In the report, the Committee on Achieving Science Goals with CubeSats observes that the small satellites actually transform how space science is conducted by providing a more cost-effective option and enabling discovery in novel ways. A particularly compelling use for CubeSats may be as part of a swarm or constellation, in which 10 to 100 are employed in tandem. Together, these CubeSats could provide multiple simultaneous measurements, making them ideally suited to address the objectives of Earth science and space physics initiatives. The report finds that CubeSats offer the potential for meaningful advances in science capabilities for many other disciplines as well, including solar physics, planetary science, astronomy, astrophysics, and biological and physical science in space.

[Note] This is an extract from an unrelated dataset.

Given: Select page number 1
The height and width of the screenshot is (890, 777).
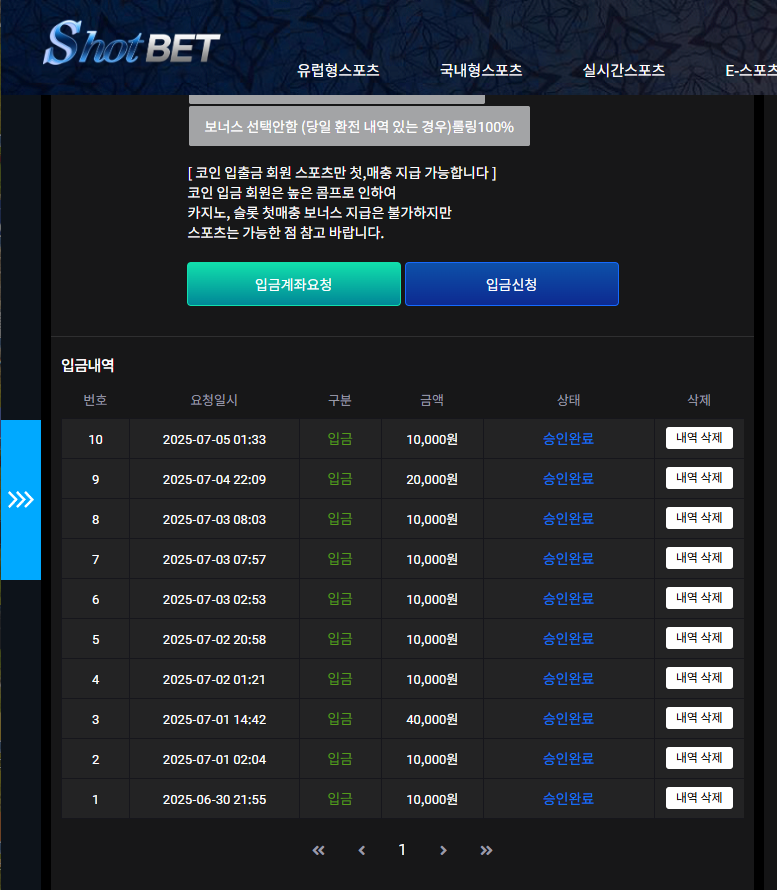Looking at the screenshot, I should click(x=402, y=850).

The National Academies report provides recommendations for maximizing CubeSat utility. These are directed primarily at NASA, as the vast majority of CubeSat use resides in agency programs. One recommendation is for the NSF, which initiated the first CubeSat-based science program. The report suggests that the NSF should continue to support and fund CubeSat programs, with a dual focus on producing high-priority science while training the next generation of scientists and engineers. They should also concentrate on finding ways to increase CubeSat applications across science disciplines.
To NASA, the report offers a number of recommendations from a programmatic perspective. It stresses the need for a centralized management structure for CubeSat development and usage to facilitate more efficient science and technology exploration, decreasing the potential for duplication of effort across programs or missions. It also encourages NASA to develop a diverse range of CubeSat programs that meet a variety of science and technology-development goals, and to continue using the platform to provide training opportunities for internal professional development. A strong focus of the report is on the need to develop “constellation capabilities” that leverage the unmatched spatial and temporal coverage provided by a coordinated group of CubeSats.

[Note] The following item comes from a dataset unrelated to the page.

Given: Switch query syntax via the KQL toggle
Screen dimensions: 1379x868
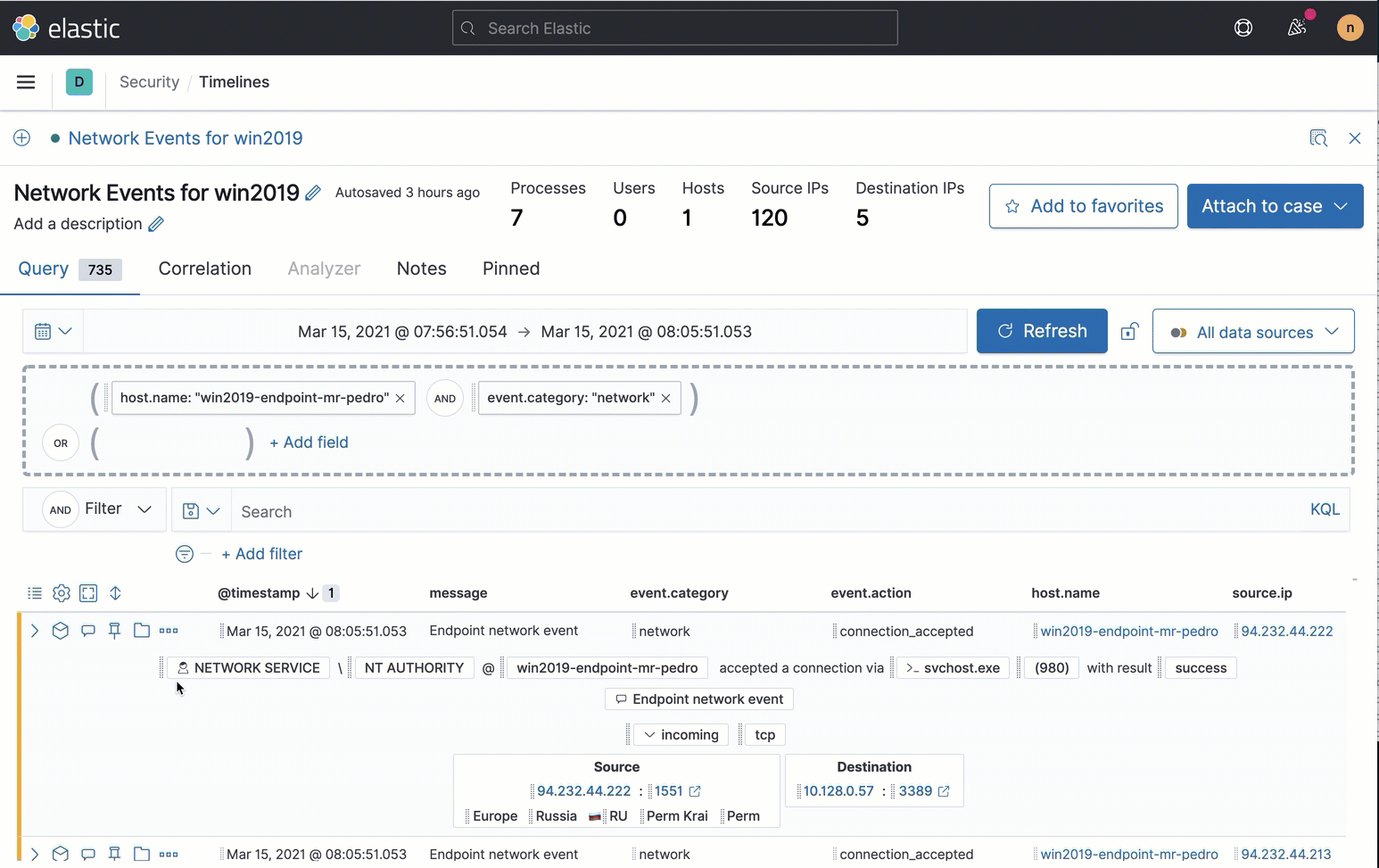Looking at the screenshot, I should (x=1325, y=508).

CubeSat technology itself is addressed in the report, which identifies a number of areas for improvement. Lack of thermal control currently limits the type of science CubeSats can conduct. Other areas in need of development include high-bandwidth communications, precision attitude control, propulsion systems, and miniaturized instrument technology. Looking beyond agency development initiatives, NASA is encouraged to assess the contributions of private industry and to work with industry to ensure all efforts are complimentary, not redundant.
The report points out that the continuing surge in CubeSat use demands that NASA and the NSF develop guidelines to advance their use responsibly without limiting innovation. An orbital debris policy must be considered, as CubeSats are not maneuverable in space and so pose some threat, particularly to the International Space Station (ISS). In addition, bandwidth licensing is a growing concern as the number of CubeSats on orbit increases. Finally, launch availability will play a large role in dictating the future role of CubeSats in science missions. Until now, CubeSats have generally been secondary payloads on larger missions, which is cost effective but limits control over when and where they go. NASA recently took steps to address this issue through its Launch Services Program, which awarded Venture Class Launch Services contracts to three commercial companies for CubeSat-specific launches. More such initiatives may be needed as the CubeSat category grows.

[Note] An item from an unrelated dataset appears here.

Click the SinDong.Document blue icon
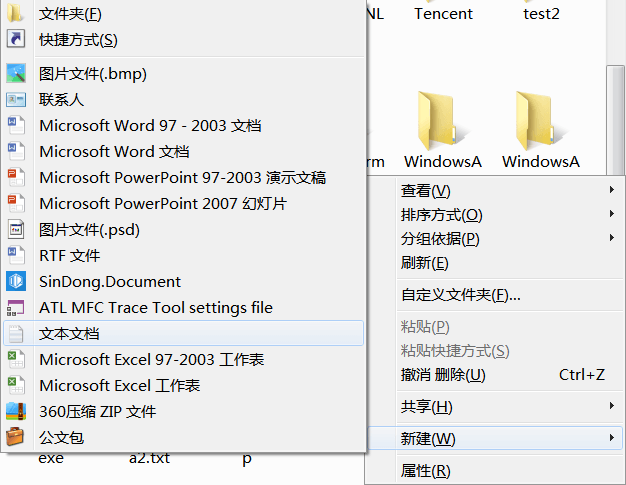Image resolution: width=626 pixels, height=485 pixels. [x=16, y=281]
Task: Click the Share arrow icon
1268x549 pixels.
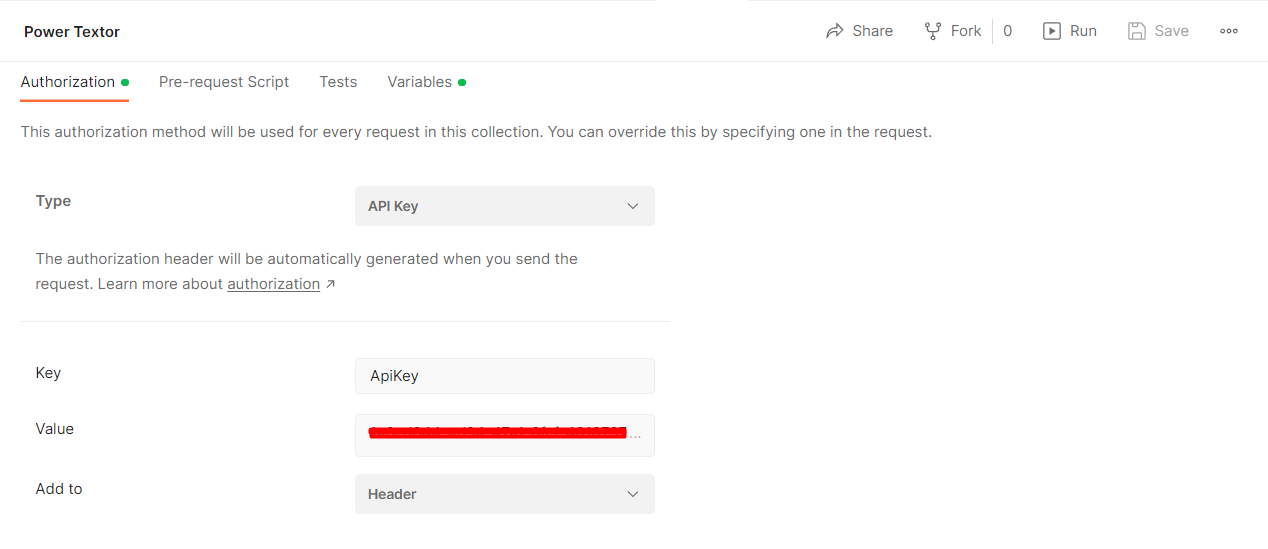Action: click(834, 31)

The expanding role of CubeSats in obtaining high-value science, promoting technology development, and providing novel educational opportunities does not show signs of diminishing in the near future. Exactly how wide-ranging their contributions to scientific research will be is uncertain: ultimately, they may be best utilized in a narrowly-defined context, in the tradition of balloons and sounding rockets, or their utility may drive the development of new kinds of missions or science goals. Either way, CubeSats have clearly emerged as innovative tools in realizing science objectives and expanding access to space.